• **Records supplied**:

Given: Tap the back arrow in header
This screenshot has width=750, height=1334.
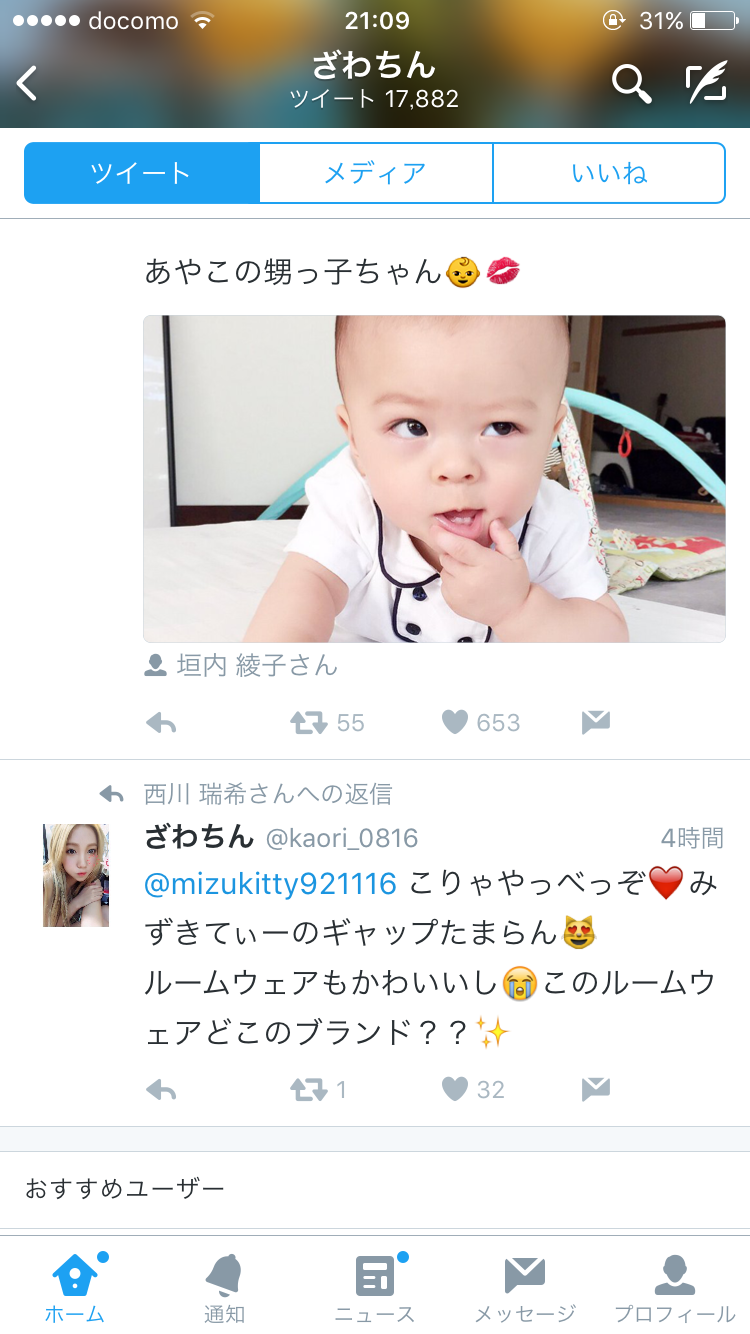Looking at the screenshot, I should [27, 84].
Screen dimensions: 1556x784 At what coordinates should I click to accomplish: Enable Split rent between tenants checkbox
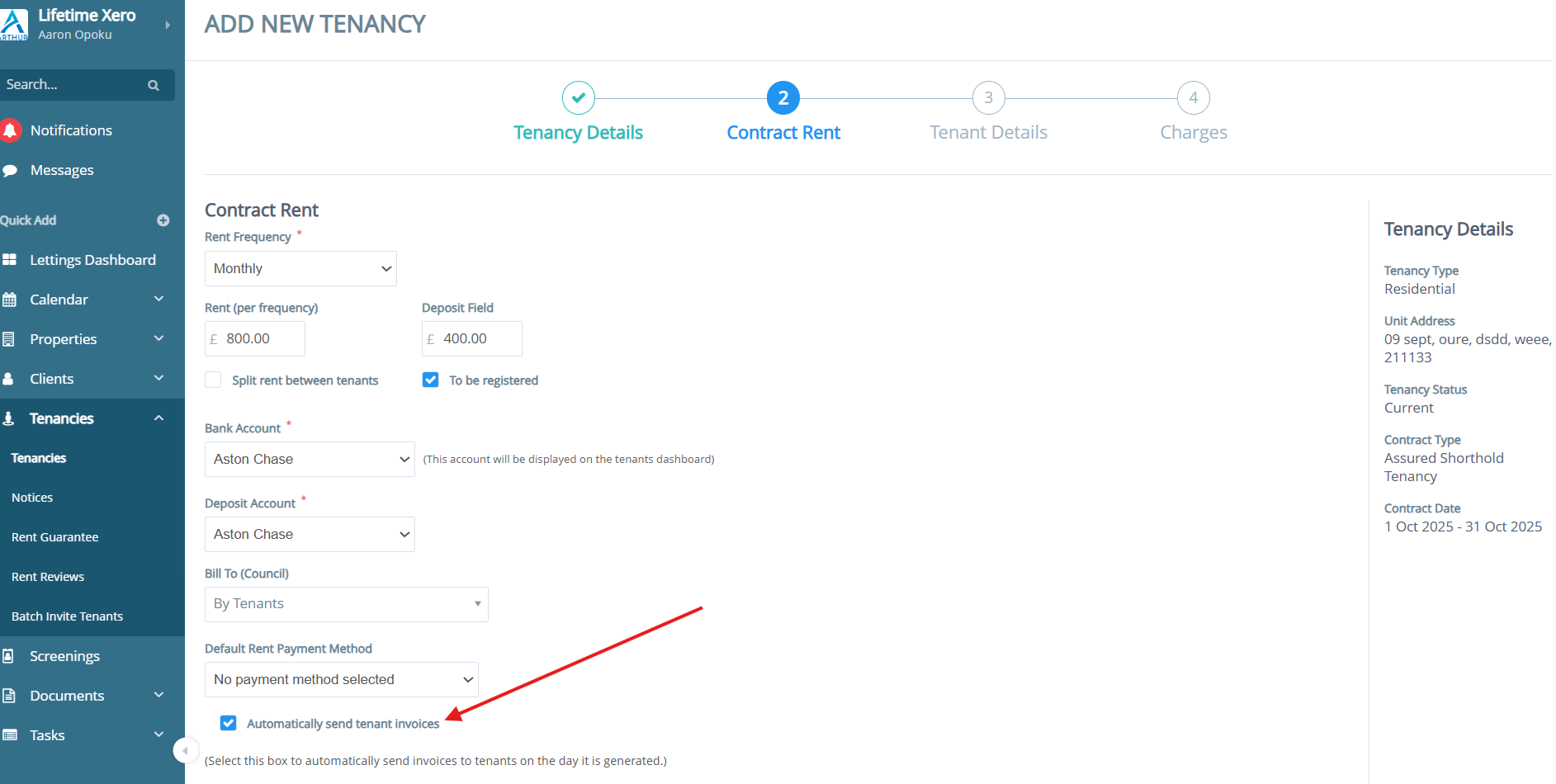pos(213,380)
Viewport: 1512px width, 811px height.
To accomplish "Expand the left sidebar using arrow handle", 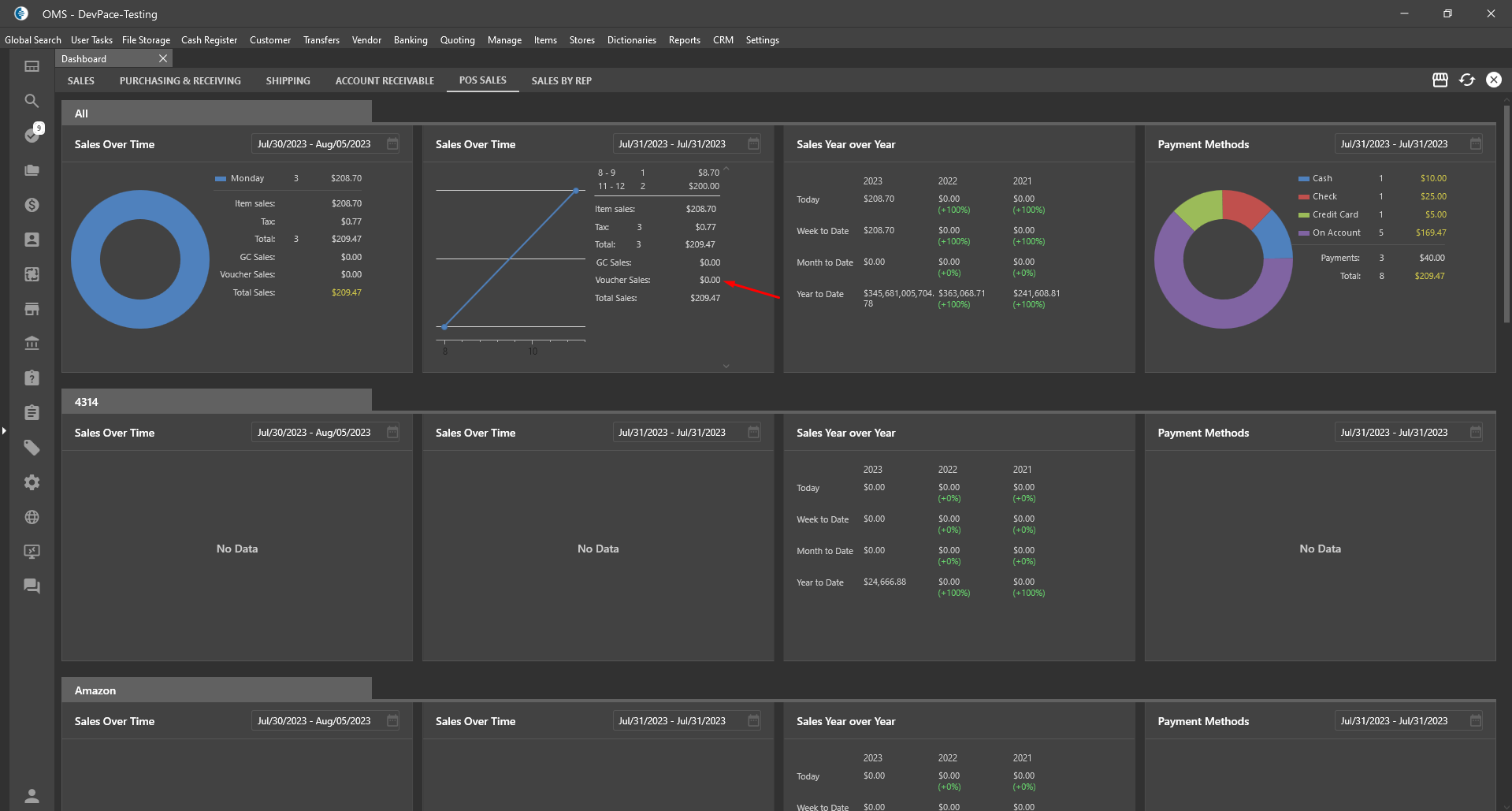I will (x=4, y=430).
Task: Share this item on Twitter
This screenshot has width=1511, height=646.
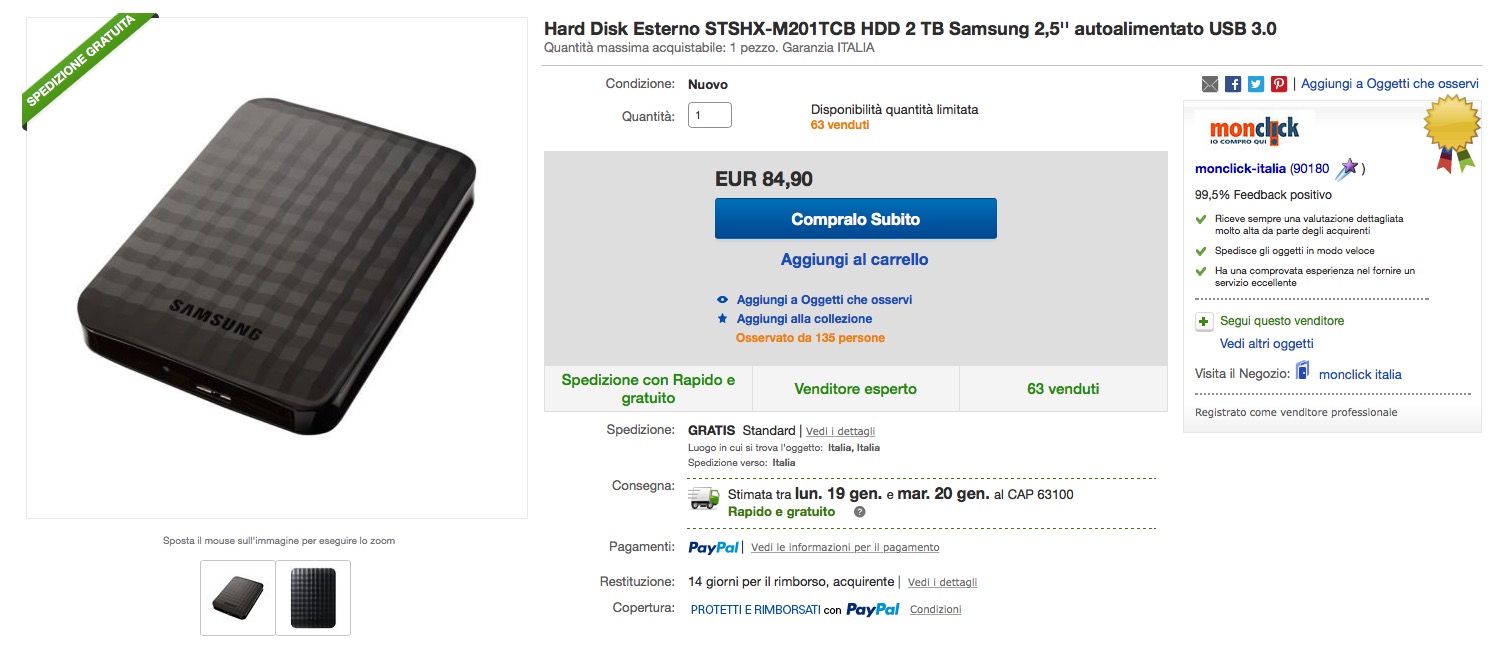Action: (1256, 85)
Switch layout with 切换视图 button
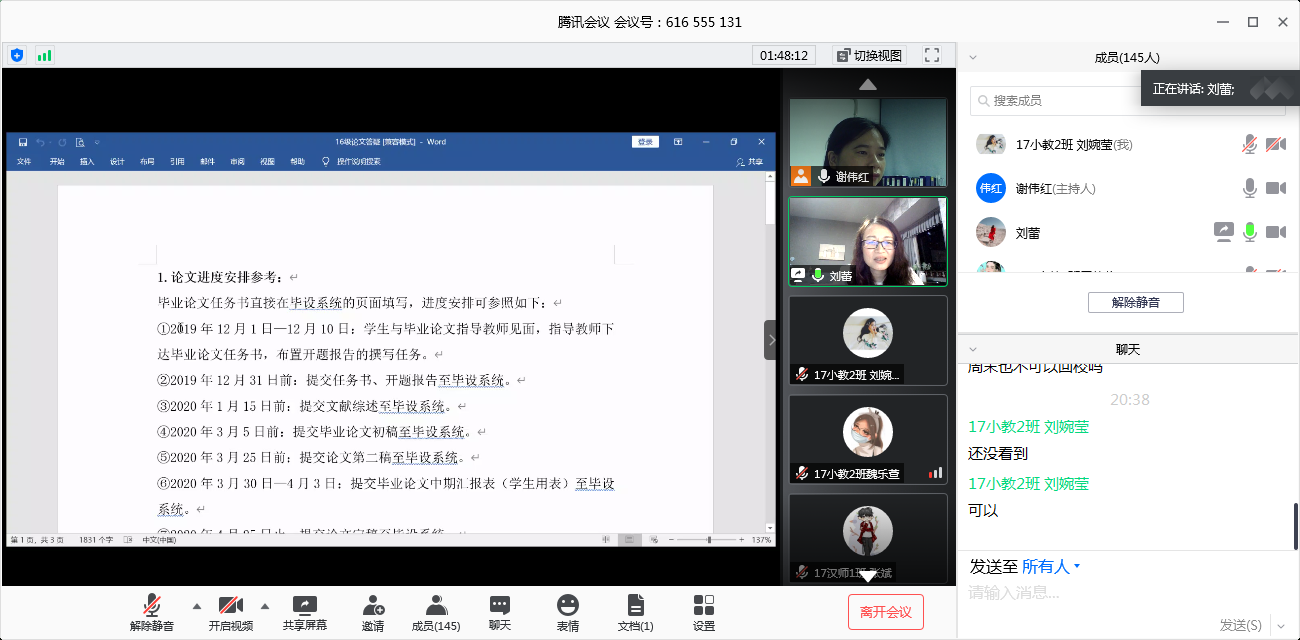1300x640 pixels. point(869,55)
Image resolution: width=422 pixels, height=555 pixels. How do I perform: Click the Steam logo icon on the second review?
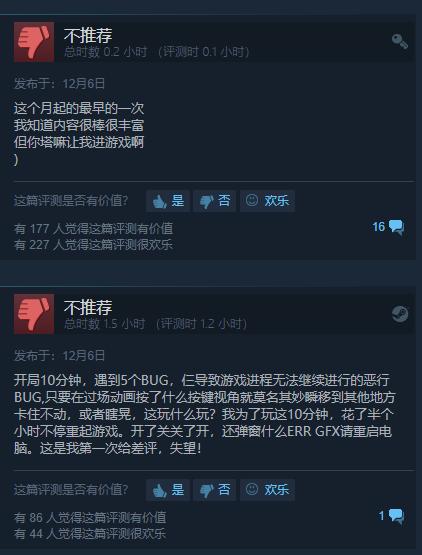point(400,314)
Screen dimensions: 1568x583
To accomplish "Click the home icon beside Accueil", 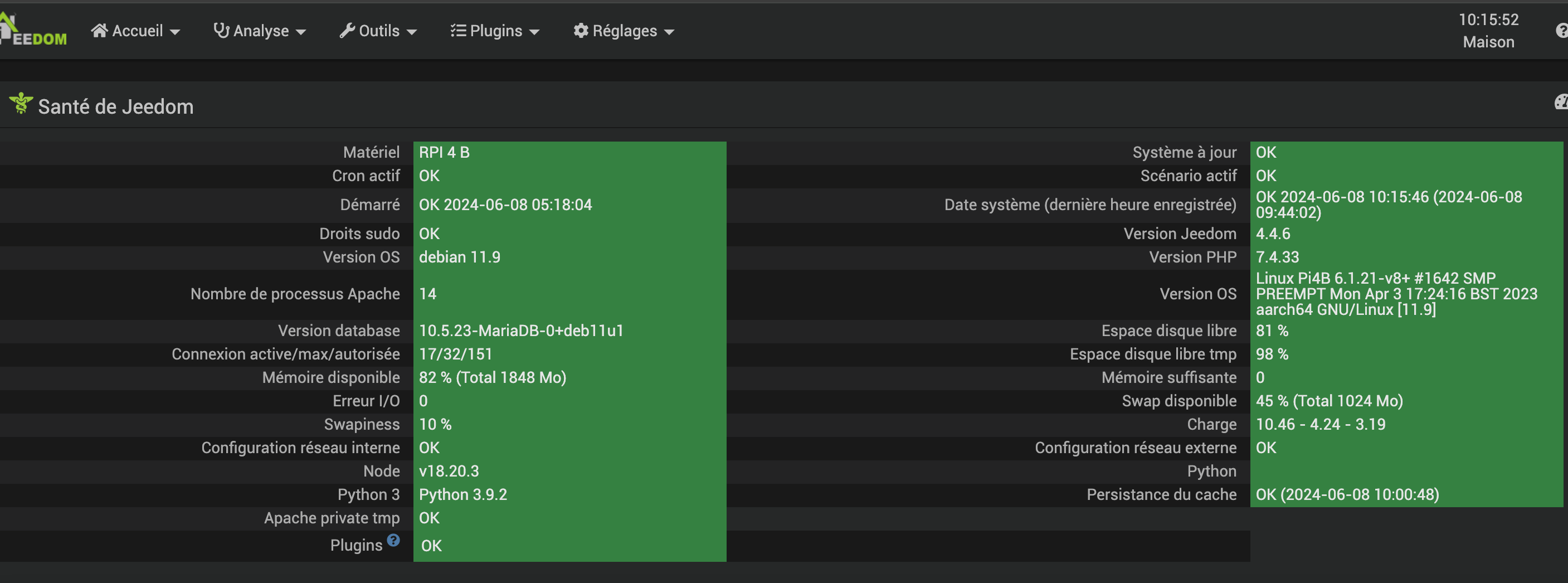I will click(99, 31).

• **What you should do**:
The reply should hold the entries above from the line with "Task: Share this item on Twitter" to the line with "Screen dimensions: 1568x583", duplicated exactly, pictures excluded.

• **Written response**:
Task: Share this item on Twitter
This screenshot has width=1511, height=646.
Action: (1256, 85)
Switch layout with 切换视图 button
1300x640 pixels. point(869,55)
Image resolution: width=422 pixels, height=555 pixels. How do I perform: Click the Steam logo icon on the second review?
point(400,314)
Screen dimensions: 1568x583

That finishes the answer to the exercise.